Did You Bring Your Passport and Your Ticket?

No, these words were not spoken to me at the airport but – surprise – at the bank. I was on another foreign currency quest of mine. This time for US-Dollars, which are needed to pay for visas when travelling to Zanzibar. Lots of them. $360 total, to be precise. It was the day before our flight, and, as Noisette had predicted, I was extremely busy running around getting everything organized. Impatience having her birthday party that afternoon didn’t help. So between buying donuts for her class and picking up the cake for later, I thought I’d drop in at the bank, where I was stopped cold by above question.

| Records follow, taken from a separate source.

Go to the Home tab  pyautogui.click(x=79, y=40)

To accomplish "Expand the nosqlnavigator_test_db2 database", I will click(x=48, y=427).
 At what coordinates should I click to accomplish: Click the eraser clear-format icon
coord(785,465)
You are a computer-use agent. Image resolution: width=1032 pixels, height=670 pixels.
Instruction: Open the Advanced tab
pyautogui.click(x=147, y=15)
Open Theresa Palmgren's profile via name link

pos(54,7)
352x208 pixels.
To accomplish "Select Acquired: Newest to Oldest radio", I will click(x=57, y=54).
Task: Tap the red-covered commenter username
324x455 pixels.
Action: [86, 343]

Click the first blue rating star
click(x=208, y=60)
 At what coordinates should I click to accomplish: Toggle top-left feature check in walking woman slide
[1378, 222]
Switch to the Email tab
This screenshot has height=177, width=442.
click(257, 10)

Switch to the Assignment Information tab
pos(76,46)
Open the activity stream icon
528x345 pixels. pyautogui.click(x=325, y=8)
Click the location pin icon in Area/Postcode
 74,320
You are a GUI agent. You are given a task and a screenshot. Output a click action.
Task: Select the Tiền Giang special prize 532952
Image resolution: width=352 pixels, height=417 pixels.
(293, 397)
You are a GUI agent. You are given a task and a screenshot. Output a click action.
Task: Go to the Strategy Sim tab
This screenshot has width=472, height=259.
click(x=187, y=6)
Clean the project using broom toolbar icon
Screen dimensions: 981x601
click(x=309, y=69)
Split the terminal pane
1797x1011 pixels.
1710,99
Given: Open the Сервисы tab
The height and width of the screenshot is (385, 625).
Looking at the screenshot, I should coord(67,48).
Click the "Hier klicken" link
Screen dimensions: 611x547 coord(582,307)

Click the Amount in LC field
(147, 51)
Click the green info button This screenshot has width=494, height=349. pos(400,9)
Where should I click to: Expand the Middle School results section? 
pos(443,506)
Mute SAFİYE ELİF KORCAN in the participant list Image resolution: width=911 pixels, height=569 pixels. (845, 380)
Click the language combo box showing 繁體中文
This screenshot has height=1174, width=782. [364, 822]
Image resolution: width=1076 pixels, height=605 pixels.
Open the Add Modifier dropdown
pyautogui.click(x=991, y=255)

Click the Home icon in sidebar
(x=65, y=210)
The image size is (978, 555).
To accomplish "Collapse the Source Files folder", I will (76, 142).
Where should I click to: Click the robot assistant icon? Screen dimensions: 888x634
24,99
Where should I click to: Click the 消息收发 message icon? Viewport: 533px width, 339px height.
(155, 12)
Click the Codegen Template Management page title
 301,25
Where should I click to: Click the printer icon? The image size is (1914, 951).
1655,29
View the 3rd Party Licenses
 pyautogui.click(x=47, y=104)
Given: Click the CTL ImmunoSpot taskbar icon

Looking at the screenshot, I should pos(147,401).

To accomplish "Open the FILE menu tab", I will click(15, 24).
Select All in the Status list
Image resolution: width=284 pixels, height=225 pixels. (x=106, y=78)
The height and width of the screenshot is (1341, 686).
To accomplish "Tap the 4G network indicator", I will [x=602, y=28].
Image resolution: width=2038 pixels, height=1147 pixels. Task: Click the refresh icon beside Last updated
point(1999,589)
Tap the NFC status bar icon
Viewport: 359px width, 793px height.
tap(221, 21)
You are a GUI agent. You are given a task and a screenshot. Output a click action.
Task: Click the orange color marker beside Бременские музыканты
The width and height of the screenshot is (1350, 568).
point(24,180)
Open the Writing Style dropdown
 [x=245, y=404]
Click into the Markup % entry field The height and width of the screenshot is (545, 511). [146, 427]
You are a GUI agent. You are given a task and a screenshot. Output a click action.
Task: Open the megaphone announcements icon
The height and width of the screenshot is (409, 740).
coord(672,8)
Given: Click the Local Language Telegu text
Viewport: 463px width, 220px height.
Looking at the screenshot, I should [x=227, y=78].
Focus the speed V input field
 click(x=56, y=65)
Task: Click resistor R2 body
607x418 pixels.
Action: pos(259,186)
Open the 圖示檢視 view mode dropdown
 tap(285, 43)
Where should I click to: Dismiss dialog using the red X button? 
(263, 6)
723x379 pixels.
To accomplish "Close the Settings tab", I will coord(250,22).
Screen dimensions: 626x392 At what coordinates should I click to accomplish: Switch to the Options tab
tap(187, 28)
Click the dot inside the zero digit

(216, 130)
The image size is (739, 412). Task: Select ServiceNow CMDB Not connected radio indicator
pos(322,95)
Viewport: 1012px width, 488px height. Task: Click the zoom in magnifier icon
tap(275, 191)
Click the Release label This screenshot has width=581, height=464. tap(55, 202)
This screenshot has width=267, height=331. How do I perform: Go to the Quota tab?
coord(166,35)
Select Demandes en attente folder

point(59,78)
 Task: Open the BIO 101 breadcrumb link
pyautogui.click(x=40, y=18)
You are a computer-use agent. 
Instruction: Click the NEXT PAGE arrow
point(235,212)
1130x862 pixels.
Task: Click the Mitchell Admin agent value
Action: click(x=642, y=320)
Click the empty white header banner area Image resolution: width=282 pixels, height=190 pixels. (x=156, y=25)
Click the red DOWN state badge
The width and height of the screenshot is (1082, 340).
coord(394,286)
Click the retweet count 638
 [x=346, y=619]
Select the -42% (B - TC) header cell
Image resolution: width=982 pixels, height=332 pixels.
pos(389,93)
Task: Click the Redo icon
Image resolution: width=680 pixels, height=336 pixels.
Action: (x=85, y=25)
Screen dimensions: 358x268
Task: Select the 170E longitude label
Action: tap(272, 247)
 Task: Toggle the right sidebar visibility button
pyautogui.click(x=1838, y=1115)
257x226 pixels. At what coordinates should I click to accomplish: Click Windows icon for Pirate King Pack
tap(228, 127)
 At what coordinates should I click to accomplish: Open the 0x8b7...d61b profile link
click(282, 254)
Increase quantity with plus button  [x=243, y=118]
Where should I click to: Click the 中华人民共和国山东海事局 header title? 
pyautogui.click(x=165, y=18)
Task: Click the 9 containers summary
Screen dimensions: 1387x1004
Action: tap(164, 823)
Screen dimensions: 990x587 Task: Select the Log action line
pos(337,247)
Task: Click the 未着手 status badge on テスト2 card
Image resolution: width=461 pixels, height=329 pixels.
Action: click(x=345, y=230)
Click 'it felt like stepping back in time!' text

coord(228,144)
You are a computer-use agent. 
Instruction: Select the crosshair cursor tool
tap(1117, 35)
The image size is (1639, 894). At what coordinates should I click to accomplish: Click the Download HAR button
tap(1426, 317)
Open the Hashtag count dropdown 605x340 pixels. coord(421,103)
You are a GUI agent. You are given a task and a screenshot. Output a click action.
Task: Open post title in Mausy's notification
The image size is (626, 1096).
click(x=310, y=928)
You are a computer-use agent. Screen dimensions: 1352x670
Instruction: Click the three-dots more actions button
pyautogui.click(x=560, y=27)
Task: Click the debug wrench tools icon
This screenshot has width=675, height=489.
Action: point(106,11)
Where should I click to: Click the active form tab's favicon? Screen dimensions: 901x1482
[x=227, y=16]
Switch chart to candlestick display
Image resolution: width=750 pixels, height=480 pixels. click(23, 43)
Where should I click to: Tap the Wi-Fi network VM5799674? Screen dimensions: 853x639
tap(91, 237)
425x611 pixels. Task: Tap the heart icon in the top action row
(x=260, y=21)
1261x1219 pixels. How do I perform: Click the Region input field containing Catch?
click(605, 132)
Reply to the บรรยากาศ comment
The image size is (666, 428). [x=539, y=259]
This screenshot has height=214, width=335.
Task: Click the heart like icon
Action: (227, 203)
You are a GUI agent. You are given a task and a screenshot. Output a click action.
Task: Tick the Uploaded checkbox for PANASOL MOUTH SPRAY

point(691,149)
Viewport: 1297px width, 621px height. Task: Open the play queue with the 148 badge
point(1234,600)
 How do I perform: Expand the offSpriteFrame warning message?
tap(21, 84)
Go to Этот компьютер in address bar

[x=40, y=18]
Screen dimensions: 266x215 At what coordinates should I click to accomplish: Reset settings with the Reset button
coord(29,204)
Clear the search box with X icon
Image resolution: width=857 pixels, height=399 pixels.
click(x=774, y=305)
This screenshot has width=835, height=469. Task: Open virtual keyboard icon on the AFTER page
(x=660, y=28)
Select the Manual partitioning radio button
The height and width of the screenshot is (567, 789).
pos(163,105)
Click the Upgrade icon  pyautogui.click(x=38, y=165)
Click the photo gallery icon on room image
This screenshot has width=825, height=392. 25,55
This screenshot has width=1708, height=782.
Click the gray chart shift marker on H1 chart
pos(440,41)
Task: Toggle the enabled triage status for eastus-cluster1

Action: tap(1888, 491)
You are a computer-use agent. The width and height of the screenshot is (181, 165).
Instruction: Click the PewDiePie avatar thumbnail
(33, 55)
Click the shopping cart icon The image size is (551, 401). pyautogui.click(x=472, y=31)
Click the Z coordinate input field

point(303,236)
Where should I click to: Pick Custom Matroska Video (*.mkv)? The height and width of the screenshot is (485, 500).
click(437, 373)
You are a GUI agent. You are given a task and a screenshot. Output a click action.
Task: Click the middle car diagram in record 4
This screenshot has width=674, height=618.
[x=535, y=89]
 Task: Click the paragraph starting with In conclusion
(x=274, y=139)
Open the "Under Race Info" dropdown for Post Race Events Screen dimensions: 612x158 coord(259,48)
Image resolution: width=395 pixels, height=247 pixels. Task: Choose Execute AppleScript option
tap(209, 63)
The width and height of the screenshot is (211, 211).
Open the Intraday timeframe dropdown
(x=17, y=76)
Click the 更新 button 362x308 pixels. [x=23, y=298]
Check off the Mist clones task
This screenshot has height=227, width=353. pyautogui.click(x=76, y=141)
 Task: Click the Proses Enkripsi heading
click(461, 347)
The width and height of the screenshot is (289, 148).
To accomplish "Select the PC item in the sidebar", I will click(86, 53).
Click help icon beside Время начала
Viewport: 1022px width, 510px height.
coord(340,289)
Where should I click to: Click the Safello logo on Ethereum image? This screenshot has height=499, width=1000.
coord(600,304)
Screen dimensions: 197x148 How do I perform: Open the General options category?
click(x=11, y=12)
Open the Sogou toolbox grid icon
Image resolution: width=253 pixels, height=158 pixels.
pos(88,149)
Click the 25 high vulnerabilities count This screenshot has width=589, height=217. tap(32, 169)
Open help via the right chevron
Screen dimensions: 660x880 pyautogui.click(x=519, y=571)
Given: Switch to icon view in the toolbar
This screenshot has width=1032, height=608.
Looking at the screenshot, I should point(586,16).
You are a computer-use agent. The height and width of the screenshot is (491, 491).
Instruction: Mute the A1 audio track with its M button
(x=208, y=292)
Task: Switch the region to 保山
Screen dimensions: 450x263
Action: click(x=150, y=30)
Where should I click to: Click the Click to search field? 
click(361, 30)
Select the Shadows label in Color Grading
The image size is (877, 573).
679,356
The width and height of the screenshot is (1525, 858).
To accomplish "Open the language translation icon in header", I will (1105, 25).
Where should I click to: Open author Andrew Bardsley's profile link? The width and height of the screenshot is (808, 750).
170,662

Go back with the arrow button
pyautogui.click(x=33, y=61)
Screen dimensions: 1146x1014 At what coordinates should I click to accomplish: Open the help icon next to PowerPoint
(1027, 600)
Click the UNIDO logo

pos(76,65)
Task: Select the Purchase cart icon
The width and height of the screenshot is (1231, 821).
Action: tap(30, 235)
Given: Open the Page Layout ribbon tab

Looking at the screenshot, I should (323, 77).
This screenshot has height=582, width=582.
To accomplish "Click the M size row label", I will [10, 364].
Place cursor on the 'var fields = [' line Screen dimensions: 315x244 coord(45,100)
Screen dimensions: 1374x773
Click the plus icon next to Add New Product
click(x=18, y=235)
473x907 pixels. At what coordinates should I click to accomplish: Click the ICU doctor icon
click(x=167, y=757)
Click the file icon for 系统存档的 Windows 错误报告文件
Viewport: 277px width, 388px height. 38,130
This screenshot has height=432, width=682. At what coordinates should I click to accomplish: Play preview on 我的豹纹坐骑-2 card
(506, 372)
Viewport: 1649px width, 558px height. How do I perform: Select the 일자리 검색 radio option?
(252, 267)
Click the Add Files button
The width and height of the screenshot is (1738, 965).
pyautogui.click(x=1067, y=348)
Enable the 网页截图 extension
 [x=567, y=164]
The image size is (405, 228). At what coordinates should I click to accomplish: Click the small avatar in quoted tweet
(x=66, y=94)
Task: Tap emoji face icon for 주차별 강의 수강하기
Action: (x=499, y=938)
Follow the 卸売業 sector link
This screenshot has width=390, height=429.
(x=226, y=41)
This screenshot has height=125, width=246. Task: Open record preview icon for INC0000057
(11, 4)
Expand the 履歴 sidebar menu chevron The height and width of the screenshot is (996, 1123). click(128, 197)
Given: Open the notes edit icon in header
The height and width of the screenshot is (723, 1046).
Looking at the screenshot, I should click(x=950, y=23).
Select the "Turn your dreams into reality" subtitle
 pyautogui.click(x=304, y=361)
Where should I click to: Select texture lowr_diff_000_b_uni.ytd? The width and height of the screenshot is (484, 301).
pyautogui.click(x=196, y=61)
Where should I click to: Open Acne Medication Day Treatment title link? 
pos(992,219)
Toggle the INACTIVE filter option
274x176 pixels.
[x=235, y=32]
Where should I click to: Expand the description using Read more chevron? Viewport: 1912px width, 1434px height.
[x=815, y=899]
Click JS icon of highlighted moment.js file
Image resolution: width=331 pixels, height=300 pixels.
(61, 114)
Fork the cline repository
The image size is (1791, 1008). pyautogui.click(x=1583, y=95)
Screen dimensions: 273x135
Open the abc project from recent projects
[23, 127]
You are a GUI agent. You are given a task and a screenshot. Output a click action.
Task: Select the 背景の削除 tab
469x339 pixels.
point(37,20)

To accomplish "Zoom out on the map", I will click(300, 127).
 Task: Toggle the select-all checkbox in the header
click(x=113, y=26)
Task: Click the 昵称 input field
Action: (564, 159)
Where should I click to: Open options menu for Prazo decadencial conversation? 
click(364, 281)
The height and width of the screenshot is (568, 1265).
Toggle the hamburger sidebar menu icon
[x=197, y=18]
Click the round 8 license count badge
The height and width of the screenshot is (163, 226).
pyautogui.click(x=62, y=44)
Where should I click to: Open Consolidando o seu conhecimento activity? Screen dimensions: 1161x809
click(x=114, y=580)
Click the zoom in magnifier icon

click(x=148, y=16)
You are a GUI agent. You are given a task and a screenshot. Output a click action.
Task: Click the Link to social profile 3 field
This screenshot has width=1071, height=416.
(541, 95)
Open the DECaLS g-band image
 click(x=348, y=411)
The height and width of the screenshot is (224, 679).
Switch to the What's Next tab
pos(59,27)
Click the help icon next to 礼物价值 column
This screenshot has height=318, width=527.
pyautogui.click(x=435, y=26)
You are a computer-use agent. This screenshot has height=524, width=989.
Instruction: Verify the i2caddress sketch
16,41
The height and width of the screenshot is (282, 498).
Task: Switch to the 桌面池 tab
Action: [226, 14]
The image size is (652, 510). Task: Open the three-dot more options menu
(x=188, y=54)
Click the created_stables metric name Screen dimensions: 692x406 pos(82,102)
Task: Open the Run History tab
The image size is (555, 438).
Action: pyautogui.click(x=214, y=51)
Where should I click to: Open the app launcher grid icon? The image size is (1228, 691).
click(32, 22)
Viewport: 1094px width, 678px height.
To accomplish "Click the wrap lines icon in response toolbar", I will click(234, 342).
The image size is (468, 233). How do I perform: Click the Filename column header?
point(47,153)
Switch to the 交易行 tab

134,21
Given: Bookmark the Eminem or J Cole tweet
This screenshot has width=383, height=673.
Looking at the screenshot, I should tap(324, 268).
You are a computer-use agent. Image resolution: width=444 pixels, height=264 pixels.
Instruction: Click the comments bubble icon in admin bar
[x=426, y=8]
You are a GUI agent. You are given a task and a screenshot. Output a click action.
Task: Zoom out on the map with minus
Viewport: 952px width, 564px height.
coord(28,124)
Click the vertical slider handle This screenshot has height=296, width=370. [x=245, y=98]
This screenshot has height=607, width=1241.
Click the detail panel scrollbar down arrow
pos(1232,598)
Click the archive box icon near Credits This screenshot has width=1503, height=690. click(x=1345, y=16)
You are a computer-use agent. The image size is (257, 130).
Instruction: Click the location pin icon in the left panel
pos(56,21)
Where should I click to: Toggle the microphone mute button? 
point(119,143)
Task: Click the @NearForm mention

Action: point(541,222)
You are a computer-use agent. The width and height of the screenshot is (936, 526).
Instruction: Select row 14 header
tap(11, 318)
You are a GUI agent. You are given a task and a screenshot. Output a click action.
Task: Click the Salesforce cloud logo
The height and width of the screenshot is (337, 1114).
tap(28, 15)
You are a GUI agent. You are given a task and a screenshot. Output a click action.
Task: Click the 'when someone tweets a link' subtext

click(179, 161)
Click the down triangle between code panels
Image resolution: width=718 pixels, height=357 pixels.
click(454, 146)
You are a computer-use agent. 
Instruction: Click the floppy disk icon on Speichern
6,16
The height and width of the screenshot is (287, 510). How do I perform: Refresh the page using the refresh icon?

Honestly, I’m glad that after one and a half years of living in South Africa, I still stumble into these situations like the first expat off the boat, otherwise I wouldn’t have any good stories to tell you!  Can you see that this is another Expat Tip in the making? When going to the bank for foreign currency, make sure you bring your passport AND ticket! That’s right, you have to p rove that you’re actually planning to go to a foreign country before you are allowed to get foreign currency. From your very own account using your very own money. I almost felt transported back to East Germany circa 1988.

All this just to get $400
So there was nothing for me to do but go home and get my ticket. Even though nowadays everyone travels on e-tickets, they still wanted an actual printout. I’ve learned not to argue these things. Loud arguing and demands to speak to the branch manager were ensuing from the adjacent cubicle while I packed away my passport and left. By the time I returned, a huge line had formed, and then it took me another 30 minutes to fill out the required forms. All my contact details on one form, front and back, and some kind of affidavit that I hadn’t yet used any of my allowance of annual foreign currency. I didn’t even bother to ask what that meant. My passport was copied for the 26th time and filed away in what I can only imagine must be a huge room of overflowing file cabinets, all my forms were stamped with gusto, a fee was deducted, and I finally had my US-Dollars. By this time I almost felt like kissing those sweet green bills representing a freer and less complicated society.
And you know what? If you’ve read my previous post you will know that I could have avoided all this. Three trips to the bank, standing in line, a stack of forms filled out, over R200 in fees – all completely avoidable if I’d had the presence of mind to put two and two together and just hold on to those Euros I had from Germany, which surely they would have just as readily accepted in Zanzibar as US-Dollars. Eish!
But then again, it has been a blessing for Joburg Expat. Just like American comedians bemoaned the departure of President Bush, me and my blog would experience a sense of loss if the ways of South African bureaucracy suddenly turned efficient and – God forbid – logical.